----- STORED RECORDS -----

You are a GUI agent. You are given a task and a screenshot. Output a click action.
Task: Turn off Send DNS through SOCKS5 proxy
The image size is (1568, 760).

-----
----- STORED RECORDS -----

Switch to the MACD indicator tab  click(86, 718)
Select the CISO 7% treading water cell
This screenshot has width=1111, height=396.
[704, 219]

-----
----- STORED RECORDS -----

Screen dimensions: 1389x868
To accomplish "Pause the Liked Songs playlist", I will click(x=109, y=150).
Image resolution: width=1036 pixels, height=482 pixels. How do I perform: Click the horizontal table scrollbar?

-----

| REQUIRED WORK |
Copy the data above word for word, from the line containing "You are a GUI" through the line containing "The image size is (1568, 760).".

| WRITTEN SOLUTION |
You are a GUI agent. You are given a task and a screenshot. Output a click action.
Task: Turn off Send DNS through SOCKS5 proxy
The image size is (1568, 760).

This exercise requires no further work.